Of course, code reviews are just one piece of the big picture. JUNE also entails unit tests, infrastructure work by DevOps, manual testing, lots of preparatory work by business specialists, legal team, etc.

To sum it up, for me, it's the people that make complex projects work. Therefore, it's always the team and its improvement where I would invest the most.

What aspect of JUNE development is the most challenging?

The JUNE Squad is one of 17 squads that make up Danske Bank's Retail Investment Tribe. Typically, each squad is responsible for a particular stage of the customer's investment journey. Yet when it comes to JUNE, we are responsible for the entire customer journey, including investment recommendations, customer onboarding, and operations. This gives an end-to-end overview; however, requires a wide variety of expertise among our developers. For example, in the customer onboarding section, JUNE development efforts must adhere to many compliance regulations, whereby working with investment recommendations requires completely different skills.

Therefore, we try to streamline our development process, transfer some functions, allowing the experts of a particular field to handle the respective part of product development. Enabling people to do what they are best at results in smoother processes and improves developers' experience.

What are the three things you learned working on JUNE?

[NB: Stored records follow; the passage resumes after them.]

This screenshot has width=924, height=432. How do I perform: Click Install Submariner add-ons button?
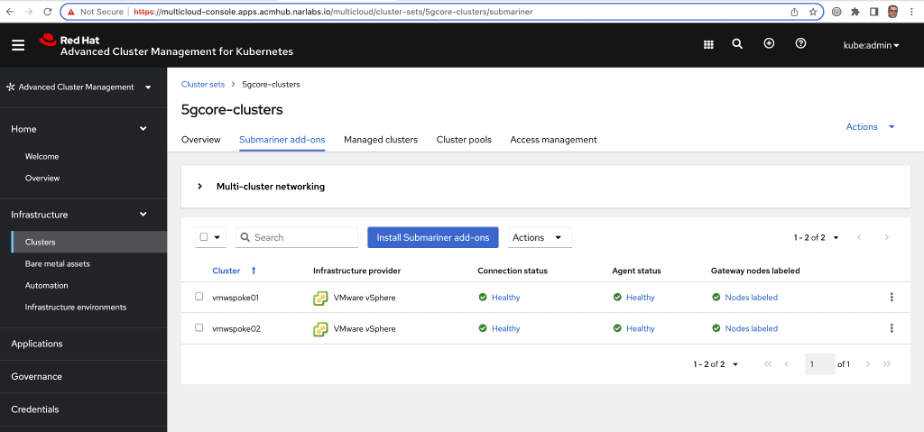tap(432, 237)
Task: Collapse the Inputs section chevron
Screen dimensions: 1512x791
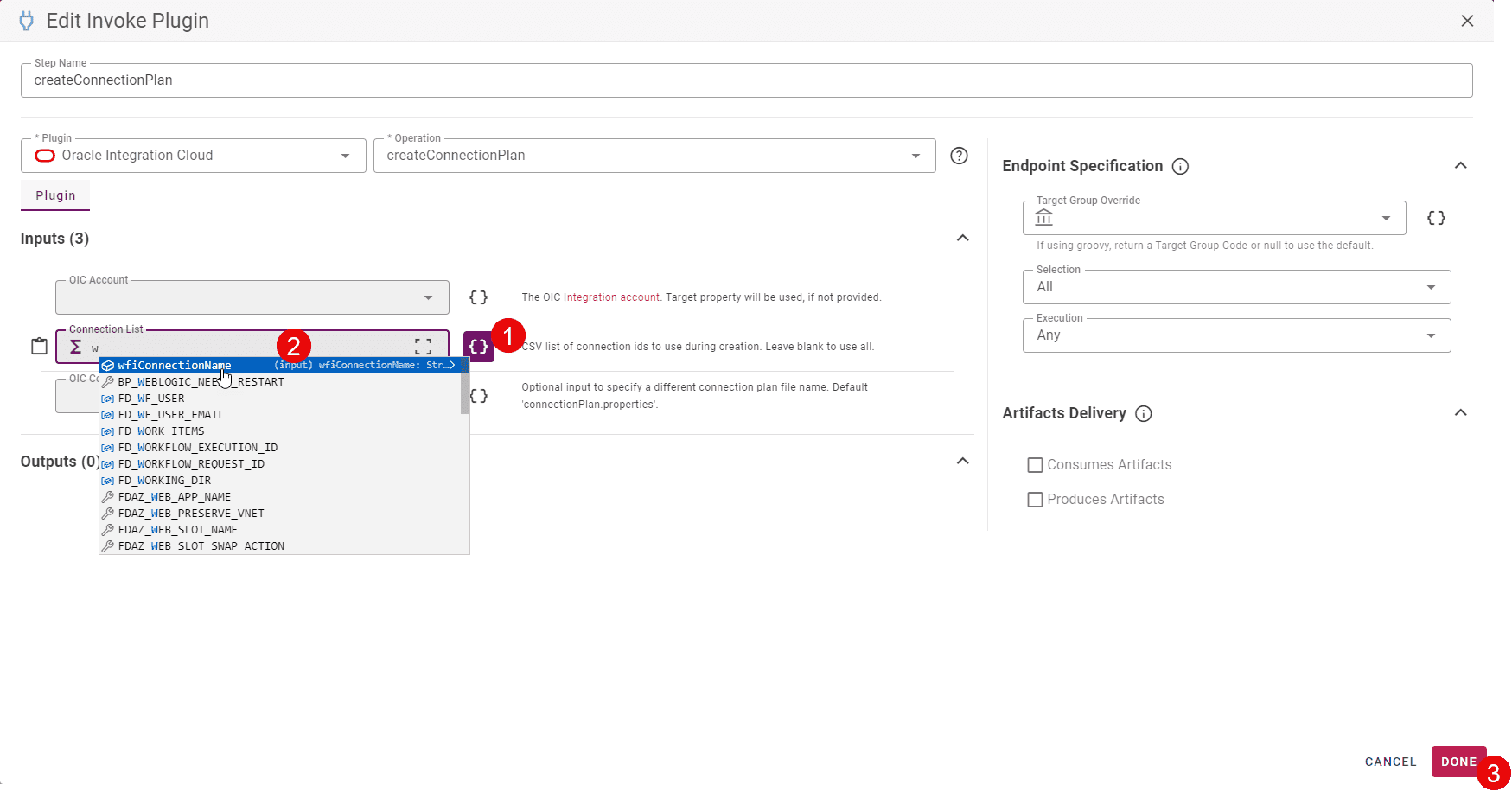Action: [962, 238]
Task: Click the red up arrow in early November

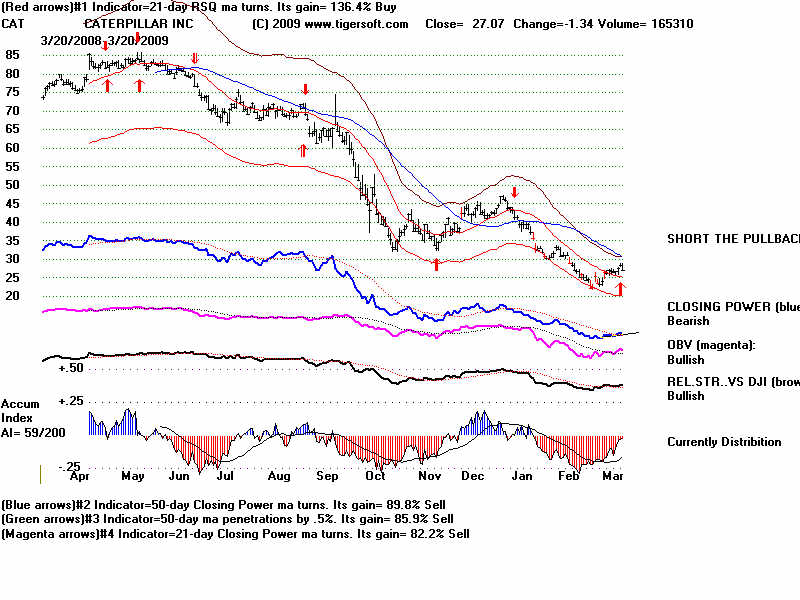Action: tap(436, 263)
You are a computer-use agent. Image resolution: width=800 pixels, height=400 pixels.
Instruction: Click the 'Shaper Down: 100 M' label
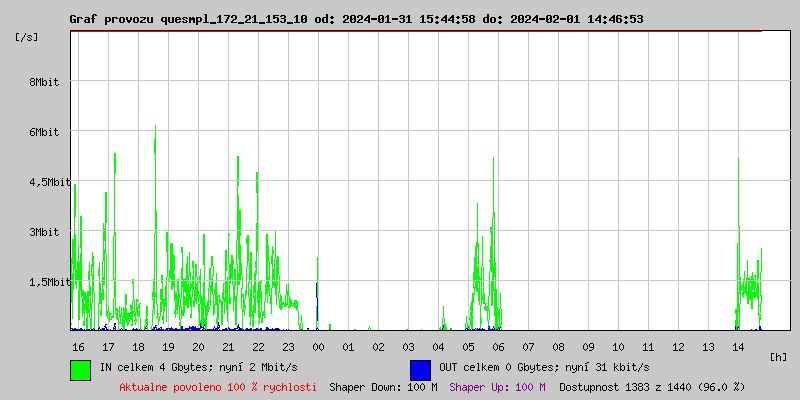pyautogui.click(x=383, y=386)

1. Be open when seeking the best result. We had three teams of backend developers working on this project during the active development phase of the product for the Swedish market – one in Lithuania and two in Denmark. That means a lot of different opinions. We spent lots of time discussing the best ways of doing things. While it was occasionally time-consuming, many valuable decisions were implemented based on the suggestions, while others were reasonably challenged. Accepting a different point of view might not always be pleasant, but necessary to achieve the best possible outcome. Therefore, we strongly encourage feedback and openness in our squad.

2. Adaptiveness is crucial. Early on, a part of JUNE's infrastructure was hosted on Amazon Public Cloud. A few years later, an internal cloud setup became available in the bank. Consequently, developers migrated JUNE into the bank's cloud infrastructure. It was a serious technical challenge and a valuable learning experience.

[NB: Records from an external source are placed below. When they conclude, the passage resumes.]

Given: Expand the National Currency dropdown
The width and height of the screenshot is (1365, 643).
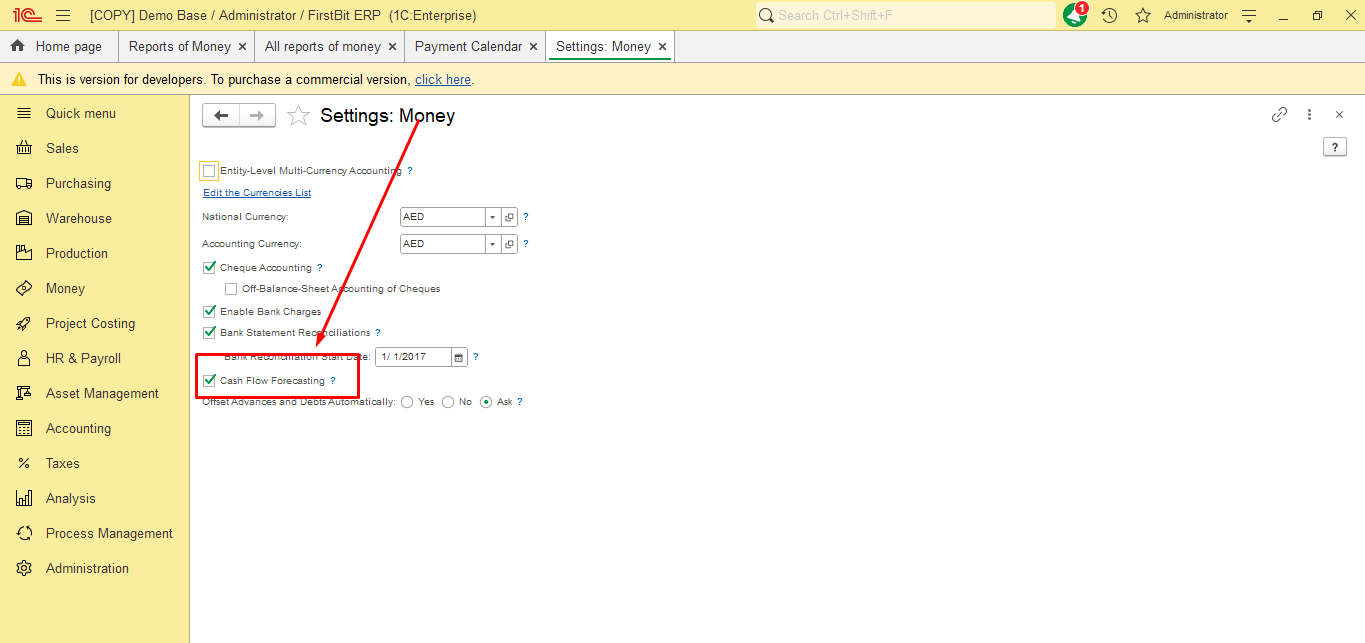Looking at the screenshot, I should [x=492, y=217].
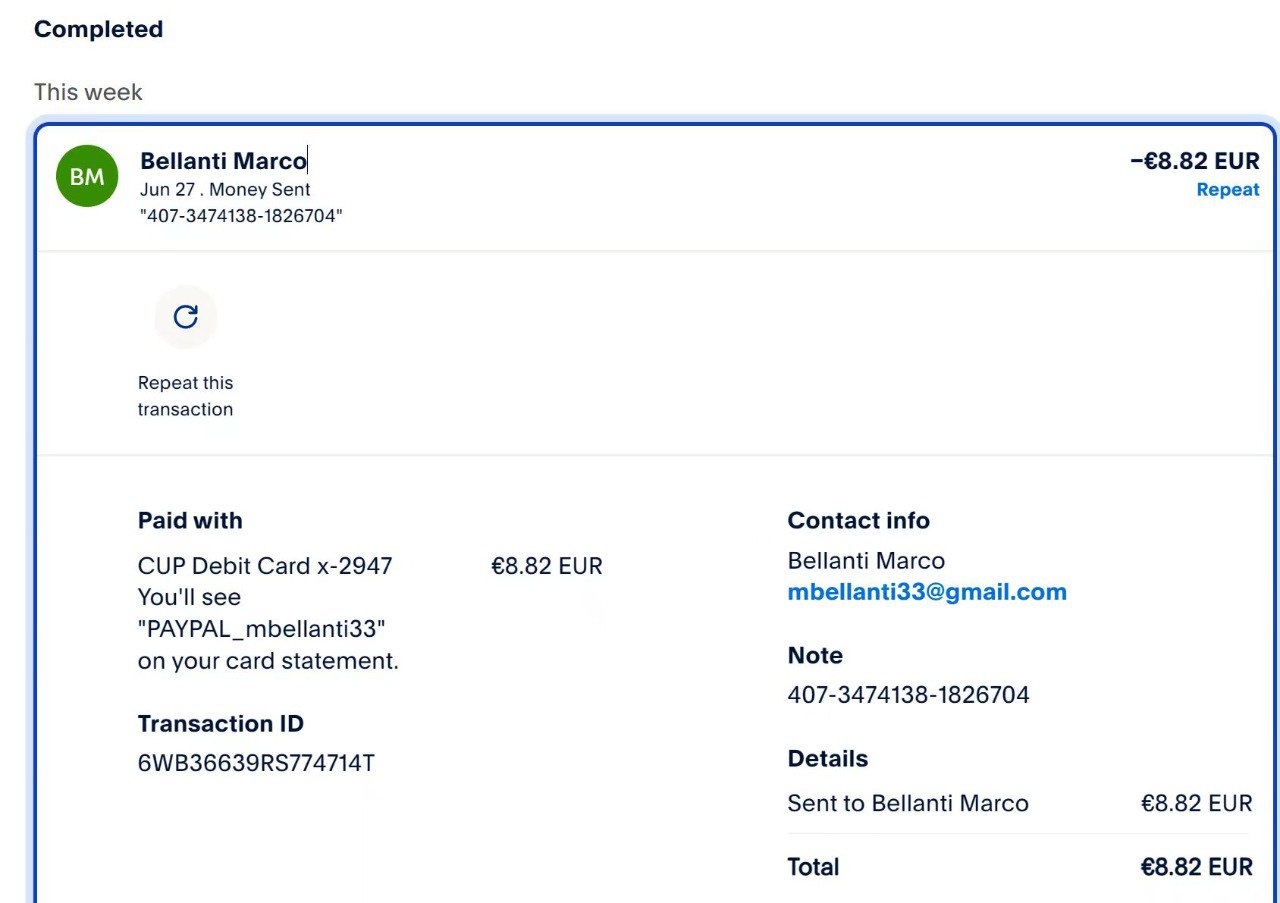Click the −€8.82 EUR amount in header
This screenshot has height=903, width=1280.
point(1194,161)
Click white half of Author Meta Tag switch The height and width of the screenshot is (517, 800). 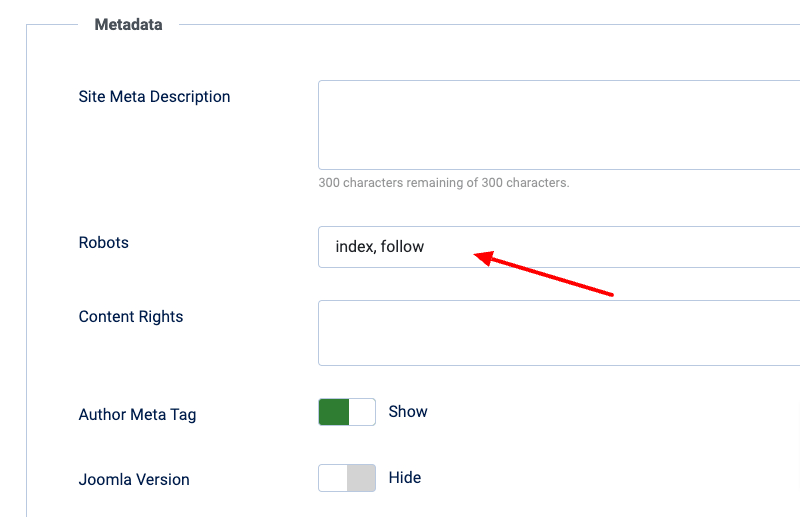point(362,412)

Naturally, circumstances often change as technologies rapidly evolve and new and better solutions become available. As developers, we must be adaptive and perceive the changing environment as an opportunity to sharpen our technical and problem-solving skills.

3. Compliance impacts the way we develop things. In the past few years, GDPR and compliance regulations have become an essential element of product development. As a bank, we are in the epicentre of these regulations. Compliance in data handling, collaboration with legal experts has already become natural for us. However, it is the upcoming reality for most IT specialists, regardless of the industry.